Wild-type (WT), MPSI, IIIA and IIIB mouse brains were analysed at 4 and 9 months of age. Quantitative immunohistochemistry showed significantly increased lysosomal compartment, GM2 ganglioside storage, neuroinflammation, decreased and mislocalised synaptic vesicle associated membrane protein, (VAMP2), and decreased post-synaptic protein, Homer-1, in layers II/III-VI of the primary motor, somatosensory and parietal cortex. Total heparan sulphate (HS), was significantly elevated, and abnormally N-, 6-O and 2-O sulphated compared to WT, potentially altering HS-dependent cellular functions. Neuroinflammation was confirmed by significantly increased MCP-1, MIP-1α, IL-1α, using cytometric bead arrays. An overall genotype effect was seen in all parameters tested except for synaptophysin staining, neuronal cell number and cortical thickness which were not significantly different from WT. MPSIIIA and IIIB showed significantly more pronounced pathology than MPSI in lysosomal storage, astrocytosis, microgliosis and the percentage of 2-O sulphation of HS. We also observed significant time progression of all genotypes from 4–9 months in lysosomal storage, astrocytosis, microgliosis and synaptic disorganisation but not GM2 gangliosidosis. Individual genotype*time differences were disparate, with significant progression from 4 to 9 months only seen for MPSIIIB with lysosomal storage, MPSI with astrocytocis and MPSIIIA with microgliosis as well as neuronal loss. Transmission electron microscopy of MPS brains revealed dystrophic axons, axonal storage, and extensive lipid and lysosomal storage. These data lend novel insight to MPS neuropathology, suggesting that MPSIIIA and IIIB have more pronounced neuropathology than MPSI, yet all are still progressive, at least in some aspects of neuropathology, from 4–9 months.
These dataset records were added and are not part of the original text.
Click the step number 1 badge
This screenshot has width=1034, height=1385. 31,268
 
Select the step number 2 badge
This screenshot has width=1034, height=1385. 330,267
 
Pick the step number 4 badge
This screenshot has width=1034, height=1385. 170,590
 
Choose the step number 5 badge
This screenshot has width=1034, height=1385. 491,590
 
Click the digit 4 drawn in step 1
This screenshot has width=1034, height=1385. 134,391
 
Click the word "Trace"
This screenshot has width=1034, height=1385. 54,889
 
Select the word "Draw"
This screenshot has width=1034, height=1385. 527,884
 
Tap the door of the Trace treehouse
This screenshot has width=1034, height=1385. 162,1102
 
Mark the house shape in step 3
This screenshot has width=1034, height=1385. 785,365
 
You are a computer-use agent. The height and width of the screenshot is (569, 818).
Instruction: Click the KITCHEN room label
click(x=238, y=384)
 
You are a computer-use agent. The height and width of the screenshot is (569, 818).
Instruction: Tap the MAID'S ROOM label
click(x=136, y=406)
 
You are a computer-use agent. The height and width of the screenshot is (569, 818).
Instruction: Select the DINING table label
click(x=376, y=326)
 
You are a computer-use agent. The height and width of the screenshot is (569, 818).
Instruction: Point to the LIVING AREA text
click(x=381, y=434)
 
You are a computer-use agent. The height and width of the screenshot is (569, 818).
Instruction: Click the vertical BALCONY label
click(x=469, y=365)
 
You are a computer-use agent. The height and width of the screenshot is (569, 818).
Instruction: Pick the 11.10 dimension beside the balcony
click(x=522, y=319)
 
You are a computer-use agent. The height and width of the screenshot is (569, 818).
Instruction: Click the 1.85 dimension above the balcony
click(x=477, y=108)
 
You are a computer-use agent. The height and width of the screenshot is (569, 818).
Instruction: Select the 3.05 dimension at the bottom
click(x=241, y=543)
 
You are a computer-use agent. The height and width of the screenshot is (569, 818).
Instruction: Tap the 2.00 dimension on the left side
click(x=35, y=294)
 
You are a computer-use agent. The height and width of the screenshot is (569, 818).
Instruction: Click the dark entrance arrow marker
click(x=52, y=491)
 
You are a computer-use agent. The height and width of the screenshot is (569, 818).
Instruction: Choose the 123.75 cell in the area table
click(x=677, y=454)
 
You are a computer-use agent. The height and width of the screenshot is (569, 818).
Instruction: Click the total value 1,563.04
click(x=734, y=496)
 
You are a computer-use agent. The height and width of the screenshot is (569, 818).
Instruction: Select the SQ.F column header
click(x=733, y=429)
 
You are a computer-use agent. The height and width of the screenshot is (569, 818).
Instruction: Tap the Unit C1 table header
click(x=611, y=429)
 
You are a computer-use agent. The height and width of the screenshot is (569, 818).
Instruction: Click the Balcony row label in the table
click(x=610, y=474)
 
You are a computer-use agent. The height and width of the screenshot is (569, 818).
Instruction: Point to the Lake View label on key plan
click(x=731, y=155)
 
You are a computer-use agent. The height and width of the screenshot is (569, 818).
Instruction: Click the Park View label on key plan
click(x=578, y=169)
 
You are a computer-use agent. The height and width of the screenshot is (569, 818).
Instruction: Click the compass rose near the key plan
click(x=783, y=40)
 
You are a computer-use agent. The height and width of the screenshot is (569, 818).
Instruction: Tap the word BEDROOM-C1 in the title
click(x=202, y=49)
Female mucopolysaccharidosis IIIA mice exhibit hyperactivity and a reduced sense of danger in the open field test

Reliable behavioural tests in animal models of neurodegenerative diseases allow us to study the natural history of disease and evaluate the efficacy of novel therapies. Mucopolysaccharidosis IIIA (MPS IIIA or Sanfilippo A), is a severe, neurodegenerative lysosomal storage disorder caused by a deficiency in the heparan sulphate catabolising enzyme, sulfamidase. Undegraded heparan sulphate accumulates, resulting in lysosomal enlargement and cellular dysfunction. Patients suffer a progressive loss of motor and cognitive function with severe behavioural manifestations and premature death. There is currently no treatment. A spontaneously occurring mouse model of the disease has been described, that has approximately 3% of normal enzyme activity levels. Behavioural phenotyping of the MPS IIIA mouse has been previously reported, but the results are conflicting and variable, even after full backcrossing to the C57BL/6 background. Therefore we have independently backcrossed the MPS IIIA model onto the C57BL/6J background and evaluated the behaviour of male and female MPS IIIA mice at 4, 6 and 8 months of age using the open field test, elevated plus maze, inverted screen and horizontal bar crossing at the same circadian time point. Using a 60 minute open field, we have demonstrated that female MPS IIIA mice are hyperactive, have a longer path length, display rapid exploratory behaviour and spend less time immobile than WT mice. Female MPS IIIA mice also display a reduced sense of danger and spend more time in the centre of the open field. There were no significant differences found between male WT and MPS IIIA mice and no differences in neuromuscular strength were seen with either sex. The altered natural history of behaviour that we observe in the MPS IIIA mouse will allow more accurate evaluation of novel therapeutics for MPS IIIA and potentially other neurodegenerative disorders.